The reason I feel qualified to comment on the support is because I have dealt with them and their designated local dealers on an Aspen 175 I had on order.
I don't see anything in this thread stating anything negative about Greenwood products. Maybe someone else is telling you negative things about greenwod(??)


----------



## SE Iowa (Aug 1, 2008)

Chase 2378

$8000 for heating oil?  How large of a home are you heating? I didn't think NJ winters were that bad.  I'd look into better insulation if it is an old house etc b/f I'd worry about heating with wood.


----------



## WoodFarmer (Aug 13, 2008)

Chase - I'm looking into these units in NJ also and would like to compare notes.


----------



## ISeeDeadBTUs (Aug 13, 2008)

MY GW100 will be operating two year come January. This summer we are running it a lot for DHW. Just my opinion, but GW's servce sucks. The unit itself seems fine, except that the refractory cracks - probably from thermal shock - too easily.
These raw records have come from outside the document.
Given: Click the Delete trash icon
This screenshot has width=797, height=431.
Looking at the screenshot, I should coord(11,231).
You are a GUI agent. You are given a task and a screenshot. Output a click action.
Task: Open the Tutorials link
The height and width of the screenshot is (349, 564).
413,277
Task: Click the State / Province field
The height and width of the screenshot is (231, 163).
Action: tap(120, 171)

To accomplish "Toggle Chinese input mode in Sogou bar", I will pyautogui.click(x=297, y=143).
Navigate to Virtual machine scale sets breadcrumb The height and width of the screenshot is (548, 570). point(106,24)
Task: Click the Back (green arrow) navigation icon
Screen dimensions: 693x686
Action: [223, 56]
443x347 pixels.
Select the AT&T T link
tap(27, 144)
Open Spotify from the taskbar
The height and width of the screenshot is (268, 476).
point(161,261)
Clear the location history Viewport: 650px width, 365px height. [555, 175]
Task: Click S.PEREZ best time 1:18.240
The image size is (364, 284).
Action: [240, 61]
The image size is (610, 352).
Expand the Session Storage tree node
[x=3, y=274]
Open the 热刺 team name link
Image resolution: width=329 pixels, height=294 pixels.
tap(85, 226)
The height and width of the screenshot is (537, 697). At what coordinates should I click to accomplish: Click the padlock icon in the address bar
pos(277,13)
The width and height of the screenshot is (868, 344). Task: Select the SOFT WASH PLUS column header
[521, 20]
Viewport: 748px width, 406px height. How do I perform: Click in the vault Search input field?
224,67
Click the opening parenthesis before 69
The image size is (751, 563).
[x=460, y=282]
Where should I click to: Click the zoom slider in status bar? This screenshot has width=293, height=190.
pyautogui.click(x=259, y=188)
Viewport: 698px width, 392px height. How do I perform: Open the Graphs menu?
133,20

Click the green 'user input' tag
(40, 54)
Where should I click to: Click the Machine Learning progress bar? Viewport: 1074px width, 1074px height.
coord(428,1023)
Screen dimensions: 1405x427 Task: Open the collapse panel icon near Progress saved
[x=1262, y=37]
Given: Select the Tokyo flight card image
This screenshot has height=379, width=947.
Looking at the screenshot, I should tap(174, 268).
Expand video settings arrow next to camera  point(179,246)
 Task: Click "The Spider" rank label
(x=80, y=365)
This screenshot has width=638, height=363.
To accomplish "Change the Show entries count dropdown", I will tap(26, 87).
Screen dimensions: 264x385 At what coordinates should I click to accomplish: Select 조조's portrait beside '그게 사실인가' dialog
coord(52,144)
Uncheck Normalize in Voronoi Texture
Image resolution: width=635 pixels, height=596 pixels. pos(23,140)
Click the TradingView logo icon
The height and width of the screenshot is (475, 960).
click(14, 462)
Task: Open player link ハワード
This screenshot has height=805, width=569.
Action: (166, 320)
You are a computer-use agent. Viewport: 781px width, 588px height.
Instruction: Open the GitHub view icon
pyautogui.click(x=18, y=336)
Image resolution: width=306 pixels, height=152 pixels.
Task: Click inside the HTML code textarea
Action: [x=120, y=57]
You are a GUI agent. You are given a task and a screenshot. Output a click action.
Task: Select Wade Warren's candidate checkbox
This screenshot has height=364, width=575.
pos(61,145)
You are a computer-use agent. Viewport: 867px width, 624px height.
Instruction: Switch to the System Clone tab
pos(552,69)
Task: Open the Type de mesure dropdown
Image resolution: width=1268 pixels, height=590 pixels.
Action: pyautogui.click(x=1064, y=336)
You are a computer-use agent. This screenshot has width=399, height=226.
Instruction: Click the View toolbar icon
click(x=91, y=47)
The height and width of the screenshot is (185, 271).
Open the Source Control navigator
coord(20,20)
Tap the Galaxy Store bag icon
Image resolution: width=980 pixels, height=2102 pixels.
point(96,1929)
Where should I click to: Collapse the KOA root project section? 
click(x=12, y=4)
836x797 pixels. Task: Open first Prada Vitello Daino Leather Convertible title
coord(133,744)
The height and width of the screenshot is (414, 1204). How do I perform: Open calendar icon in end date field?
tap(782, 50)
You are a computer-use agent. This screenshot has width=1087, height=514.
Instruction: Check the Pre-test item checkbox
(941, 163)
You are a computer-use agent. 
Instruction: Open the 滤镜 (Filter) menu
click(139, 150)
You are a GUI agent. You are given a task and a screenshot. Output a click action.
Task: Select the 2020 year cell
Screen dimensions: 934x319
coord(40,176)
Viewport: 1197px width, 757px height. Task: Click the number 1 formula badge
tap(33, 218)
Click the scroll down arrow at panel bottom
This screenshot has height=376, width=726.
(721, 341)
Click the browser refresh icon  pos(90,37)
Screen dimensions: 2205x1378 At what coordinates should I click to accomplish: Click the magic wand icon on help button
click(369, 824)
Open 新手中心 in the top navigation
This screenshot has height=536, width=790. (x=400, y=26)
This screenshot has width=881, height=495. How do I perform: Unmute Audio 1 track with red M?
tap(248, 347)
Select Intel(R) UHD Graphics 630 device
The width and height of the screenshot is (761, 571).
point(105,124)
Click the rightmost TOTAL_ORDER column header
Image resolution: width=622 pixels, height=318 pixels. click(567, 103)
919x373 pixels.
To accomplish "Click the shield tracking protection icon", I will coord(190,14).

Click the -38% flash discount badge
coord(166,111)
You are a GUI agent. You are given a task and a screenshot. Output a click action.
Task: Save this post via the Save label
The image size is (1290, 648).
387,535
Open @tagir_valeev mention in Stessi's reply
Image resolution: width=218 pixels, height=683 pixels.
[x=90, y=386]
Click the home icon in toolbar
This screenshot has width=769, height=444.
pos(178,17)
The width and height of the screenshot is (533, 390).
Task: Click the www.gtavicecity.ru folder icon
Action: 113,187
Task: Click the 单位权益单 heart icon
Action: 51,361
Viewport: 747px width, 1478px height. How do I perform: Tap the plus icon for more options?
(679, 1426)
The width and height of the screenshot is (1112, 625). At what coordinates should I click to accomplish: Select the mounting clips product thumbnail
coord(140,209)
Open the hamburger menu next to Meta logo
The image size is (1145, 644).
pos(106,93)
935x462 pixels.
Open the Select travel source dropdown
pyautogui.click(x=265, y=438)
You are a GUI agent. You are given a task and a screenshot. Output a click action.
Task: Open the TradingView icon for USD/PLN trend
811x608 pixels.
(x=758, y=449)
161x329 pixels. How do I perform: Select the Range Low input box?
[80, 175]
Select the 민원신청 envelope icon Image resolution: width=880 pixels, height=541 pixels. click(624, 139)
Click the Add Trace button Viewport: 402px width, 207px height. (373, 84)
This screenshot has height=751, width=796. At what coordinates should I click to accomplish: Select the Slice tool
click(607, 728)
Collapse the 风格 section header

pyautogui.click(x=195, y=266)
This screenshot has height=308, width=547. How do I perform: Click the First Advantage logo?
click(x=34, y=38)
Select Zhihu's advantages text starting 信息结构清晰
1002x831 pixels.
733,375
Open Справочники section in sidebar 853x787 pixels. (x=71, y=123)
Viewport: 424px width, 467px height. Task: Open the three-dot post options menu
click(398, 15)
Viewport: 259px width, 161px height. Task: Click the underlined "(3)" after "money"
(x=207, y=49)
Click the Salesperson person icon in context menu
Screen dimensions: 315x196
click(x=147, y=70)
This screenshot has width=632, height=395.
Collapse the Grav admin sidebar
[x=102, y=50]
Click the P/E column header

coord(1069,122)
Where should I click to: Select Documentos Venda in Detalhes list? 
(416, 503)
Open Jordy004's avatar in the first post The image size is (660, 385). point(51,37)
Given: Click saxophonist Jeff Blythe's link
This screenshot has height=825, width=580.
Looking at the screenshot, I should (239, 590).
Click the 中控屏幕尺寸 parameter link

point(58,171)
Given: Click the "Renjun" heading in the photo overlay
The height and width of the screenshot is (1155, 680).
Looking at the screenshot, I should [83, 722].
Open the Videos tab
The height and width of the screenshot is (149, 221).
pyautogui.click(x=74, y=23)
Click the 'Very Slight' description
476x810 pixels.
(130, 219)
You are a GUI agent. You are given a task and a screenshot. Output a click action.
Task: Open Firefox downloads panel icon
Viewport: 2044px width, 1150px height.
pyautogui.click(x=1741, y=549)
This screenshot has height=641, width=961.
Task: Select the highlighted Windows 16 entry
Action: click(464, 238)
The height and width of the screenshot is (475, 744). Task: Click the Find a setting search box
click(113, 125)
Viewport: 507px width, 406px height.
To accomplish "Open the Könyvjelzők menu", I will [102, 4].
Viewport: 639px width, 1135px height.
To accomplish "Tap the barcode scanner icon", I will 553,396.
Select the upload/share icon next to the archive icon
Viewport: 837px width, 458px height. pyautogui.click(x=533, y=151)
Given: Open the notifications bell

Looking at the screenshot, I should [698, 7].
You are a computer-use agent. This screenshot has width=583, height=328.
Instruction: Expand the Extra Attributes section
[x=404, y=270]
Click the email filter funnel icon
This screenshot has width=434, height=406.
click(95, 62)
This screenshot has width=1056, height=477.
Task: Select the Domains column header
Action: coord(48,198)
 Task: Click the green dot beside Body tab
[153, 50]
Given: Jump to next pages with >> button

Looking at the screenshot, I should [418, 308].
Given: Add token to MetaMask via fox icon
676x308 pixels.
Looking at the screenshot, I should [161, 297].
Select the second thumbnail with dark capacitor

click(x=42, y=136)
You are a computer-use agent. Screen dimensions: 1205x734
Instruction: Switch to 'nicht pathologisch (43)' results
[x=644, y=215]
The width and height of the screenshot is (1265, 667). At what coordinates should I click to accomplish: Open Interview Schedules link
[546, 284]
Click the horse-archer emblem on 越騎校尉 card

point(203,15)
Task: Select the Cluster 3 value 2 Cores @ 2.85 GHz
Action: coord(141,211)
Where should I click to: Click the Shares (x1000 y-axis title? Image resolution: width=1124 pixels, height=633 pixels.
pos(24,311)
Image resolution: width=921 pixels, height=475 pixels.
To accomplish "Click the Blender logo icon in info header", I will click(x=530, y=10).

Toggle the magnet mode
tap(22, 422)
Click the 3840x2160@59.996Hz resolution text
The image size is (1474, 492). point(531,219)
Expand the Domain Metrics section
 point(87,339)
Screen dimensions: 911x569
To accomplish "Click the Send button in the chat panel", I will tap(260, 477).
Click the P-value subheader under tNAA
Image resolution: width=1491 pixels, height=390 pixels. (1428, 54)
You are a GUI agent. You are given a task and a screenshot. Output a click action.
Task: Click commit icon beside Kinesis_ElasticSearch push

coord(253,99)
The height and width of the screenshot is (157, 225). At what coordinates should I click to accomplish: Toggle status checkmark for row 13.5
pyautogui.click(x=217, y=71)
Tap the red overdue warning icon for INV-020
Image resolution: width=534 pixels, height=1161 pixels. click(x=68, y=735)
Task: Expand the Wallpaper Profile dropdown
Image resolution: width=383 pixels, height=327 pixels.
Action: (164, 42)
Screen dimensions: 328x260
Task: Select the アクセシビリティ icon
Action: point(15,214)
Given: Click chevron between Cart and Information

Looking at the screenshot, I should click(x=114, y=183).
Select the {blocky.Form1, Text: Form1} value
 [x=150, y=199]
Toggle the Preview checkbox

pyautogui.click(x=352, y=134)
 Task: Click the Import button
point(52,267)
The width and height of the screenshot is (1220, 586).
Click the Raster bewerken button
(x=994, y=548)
Depending on whether I have to buy wood this year, my payback should be about April 2010. Would I buy another? Maybe. But not until I was positive that the Vitolig200 was unavailable.

Jimbo


----------



## trailhound68 (Aug 14, 2008)

I have a Seton 100 on line for one season. I have no refractory cracking issues. My unit, though, was not put together very well and leaks at a lot of the seams. I will need to seal it up somehow. But overall, I am impressed with unit. It has a lot of potential. The best feature is the whole logs that it burns. Not splitting and stacking means a lot less work.


----------